Provided records:
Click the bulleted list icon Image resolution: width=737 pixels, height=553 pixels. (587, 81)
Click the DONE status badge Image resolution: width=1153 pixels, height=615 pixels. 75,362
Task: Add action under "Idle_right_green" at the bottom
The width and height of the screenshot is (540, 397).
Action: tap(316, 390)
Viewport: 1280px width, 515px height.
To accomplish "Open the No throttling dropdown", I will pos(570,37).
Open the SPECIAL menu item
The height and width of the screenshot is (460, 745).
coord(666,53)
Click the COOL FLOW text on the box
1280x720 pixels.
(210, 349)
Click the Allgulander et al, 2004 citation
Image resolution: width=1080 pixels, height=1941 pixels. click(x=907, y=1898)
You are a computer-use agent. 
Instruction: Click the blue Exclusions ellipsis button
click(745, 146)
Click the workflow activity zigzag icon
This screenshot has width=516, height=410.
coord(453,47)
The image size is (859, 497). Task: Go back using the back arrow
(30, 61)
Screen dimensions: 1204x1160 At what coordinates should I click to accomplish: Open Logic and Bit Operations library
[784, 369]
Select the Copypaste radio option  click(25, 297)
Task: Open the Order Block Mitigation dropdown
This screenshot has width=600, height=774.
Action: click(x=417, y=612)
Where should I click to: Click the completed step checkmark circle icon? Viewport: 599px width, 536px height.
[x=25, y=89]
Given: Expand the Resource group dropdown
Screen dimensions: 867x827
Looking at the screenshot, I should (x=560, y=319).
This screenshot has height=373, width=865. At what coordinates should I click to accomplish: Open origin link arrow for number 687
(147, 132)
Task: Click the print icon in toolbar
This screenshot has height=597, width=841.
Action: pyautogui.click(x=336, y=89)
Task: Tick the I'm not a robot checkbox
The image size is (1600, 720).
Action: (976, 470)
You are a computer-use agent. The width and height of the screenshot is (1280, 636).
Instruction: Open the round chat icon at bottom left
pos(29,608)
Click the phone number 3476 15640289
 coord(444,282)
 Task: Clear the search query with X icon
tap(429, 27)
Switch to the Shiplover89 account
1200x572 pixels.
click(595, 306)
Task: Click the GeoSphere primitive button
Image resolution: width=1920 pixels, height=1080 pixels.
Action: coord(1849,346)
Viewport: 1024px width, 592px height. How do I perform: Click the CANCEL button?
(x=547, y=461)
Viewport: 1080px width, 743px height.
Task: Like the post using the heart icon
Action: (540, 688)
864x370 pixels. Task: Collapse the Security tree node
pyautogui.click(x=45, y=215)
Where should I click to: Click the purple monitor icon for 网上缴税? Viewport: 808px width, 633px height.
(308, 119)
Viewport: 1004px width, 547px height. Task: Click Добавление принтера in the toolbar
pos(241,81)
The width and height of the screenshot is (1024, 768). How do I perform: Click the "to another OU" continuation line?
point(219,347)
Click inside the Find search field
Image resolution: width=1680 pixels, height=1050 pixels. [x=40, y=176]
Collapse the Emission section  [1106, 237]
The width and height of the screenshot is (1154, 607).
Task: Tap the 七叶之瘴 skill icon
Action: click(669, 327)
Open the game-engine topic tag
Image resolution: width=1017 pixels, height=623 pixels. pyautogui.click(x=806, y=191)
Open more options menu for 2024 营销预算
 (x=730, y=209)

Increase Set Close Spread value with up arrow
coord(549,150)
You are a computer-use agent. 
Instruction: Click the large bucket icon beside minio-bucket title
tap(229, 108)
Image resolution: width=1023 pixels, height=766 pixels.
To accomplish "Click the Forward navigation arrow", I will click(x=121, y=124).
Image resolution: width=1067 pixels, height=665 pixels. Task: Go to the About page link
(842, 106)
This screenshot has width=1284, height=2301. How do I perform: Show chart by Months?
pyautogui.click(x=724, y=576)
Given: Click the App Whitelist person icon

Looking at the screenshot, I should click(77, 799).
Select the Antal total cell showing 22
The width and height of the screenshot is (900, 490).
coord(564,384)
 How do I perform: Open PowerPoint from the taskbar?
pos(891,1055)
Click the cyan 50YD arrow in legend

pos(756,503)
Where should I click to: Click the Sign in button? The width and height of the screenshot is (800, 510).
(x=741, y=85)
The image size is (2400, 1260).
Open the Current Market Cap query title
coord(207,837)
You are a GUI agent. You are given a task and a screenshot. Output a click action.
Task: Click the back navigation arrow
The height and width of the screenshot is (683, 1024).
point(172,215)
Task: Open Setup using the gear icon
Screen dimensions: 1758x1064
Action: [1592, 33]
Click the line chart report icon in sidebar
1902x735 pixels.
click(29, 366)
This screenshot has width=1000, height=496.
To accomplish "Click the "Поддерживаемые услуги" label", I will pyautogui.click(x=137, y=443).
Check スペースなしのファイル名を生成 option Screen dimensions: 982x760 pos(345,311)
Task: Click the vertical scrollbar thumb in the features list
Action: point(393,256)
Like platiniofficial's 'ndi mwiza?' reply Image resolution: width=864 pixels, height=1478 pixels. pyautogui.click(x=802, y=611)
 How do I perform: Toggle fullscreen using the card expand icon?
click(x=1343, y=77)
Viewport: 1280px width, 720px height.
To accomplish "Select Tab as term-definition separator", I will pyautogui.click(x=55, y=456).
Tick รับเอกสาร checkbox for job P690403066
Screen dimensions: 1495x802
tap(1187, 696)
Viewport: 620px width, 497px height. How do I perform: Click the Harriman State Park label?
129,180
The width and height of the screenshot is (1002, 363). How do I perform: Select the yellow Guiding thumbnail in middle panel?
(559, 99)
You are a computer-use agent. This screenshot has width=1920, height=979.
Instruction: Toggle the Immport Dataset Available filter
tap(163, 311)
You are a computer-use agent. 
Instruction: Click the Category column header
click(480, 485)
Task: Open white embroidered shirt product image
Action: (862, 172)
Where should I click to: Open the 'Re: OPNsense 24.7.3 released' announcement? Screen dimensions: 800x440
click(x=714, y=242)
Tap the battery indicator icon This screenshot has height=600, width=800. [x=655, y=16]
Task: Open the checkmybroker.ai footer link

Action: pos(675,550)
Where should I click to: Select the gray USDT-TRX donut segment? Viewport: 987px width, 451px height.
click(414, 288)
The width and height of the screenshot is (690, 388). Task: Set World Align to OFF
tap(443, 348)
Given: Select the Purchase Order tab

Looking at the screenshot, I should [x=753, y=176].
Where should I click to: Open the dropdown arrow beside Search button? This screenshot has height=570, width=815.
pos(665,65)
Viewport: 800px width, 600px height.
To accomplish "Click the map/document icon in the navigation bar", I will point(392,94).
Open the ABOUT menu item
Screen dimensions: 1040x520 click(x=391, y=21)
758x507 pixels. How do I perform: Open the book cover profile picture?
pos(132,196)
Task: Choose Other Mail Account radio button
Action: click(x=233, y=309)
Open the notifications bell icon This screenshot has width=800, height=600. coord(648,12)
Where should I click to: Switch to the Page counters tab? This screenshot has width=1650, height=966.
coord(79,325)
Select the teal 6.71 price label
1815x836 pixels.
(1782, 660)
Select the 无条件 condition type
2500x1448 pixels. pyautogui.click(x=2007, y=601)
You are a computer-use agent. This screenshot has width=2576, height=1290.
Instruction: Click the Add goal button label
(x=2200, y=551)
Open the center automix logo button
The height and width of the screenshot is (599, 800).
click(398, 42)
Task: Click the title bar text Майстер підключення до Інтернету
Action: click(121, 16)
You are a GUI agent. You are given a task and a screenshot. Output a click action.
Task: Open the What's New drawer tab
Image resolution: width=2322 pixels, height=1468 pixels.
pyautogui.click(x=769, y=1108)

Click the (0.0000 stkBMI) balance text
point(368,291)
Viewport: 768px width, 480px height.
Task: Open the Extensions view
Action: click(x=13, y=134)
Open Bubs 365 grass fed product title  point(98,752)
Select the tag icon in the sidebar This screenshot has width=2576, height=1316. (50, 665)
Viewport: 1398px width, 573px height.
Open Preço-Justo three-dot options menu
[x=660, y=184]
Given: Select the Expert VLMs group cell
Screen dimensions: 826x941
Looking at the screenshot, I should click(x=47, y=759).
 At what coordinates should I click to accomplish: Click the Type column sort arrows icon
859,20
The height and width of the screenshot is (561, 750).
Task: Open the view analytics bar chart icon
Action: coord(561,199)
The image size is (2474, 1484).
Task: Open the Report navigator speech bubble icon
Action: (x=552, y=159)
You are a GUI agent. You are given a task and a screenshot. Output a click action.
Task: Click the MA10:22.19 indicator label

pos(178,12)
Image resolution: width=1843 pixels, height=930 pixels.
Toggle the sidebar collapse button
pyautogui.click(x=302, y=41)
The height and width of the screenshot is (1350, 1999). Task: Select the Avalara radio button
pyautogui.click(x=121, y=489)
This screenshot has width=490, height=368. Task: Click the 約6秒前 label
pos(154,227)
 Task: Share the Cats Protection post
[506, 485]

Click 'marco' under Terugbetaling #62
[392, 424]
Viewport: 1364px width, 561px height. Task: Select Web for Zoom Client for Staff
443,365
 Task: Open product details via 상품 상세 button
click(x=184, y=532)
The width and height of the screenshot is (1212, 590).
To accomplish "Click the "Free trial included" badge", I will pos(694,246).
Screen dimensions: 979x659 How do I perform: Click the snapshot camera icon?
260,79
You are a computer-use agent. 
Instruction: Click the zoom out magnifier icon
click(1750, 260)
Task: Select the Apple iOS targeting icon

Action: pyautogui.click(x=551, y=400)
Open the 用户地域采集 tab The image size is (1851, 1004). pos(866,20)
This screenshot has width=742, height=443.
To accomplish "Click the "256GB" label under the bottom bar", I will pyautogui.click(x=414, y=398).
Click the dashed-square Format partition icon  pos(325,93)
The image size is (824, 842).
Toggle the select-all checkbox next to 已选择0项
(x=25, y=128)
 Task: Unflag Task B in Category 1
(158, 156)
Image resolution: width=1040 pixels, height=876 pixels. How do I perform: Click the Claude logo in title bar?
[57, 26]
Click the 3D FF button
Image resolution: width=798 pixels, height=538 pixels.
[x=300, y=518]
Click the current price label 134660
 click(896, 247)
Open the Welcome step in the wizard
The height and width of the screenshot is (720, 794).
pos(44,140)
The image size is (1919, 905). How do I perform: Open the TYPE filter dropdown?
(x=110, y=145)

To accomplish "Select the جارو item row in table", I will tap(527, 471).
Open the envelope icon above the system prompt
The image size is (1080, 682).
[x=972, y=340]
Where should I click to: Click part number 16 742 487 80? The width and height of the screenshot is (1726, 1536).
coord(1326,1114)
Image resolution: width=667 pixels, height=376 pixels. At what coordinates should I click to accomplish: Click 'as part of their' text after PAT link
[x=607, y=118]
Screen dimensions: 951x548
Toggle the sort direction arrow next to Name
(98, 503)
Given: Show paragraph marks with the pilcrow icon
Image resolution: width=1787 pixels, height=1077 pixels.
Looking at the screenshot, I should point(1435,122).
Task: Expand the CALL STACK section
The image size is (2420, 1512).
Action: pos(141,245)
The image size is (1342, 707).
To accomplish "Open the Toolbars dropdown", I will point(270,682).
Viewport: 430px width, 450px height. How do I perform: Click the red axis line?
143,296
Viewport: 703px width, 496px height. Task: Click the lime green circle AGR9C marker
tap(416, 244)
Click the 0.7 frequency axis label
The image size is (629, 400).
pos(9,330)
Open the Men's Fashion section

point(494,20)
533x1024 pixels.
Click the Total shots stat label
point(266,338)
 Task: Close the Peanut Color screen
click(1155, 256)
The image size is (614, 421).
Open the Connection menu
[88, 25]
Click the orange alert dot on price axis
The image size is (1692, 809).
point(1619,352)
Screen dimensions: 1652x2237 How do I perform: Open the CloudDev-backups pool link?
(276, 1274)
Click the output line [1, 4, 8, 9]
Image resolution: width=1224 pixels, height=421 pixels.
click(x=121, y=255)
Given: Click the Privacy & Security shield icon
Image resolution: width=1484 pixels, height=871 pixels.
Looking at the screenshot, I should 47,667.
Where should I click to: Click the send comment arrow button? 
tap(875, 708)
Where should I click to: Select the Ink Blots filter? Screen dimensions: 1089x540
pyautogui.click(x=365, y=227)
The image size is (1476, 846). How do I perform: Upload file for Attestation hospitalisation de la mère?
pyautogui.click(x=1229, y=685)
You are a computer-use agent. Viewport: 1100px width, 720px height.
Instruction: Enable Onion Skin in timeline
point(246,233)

What you should do:
Copy every line of the data above that contains the string "checkbox". Case counts, so match only that exact capitalization.

Completed exercise:
Task: Tick the I'm not a robot checkbox
Tick รับเอกสาร checkbox for job P690403066
Toggle the select-all checkbox next to 已选择0项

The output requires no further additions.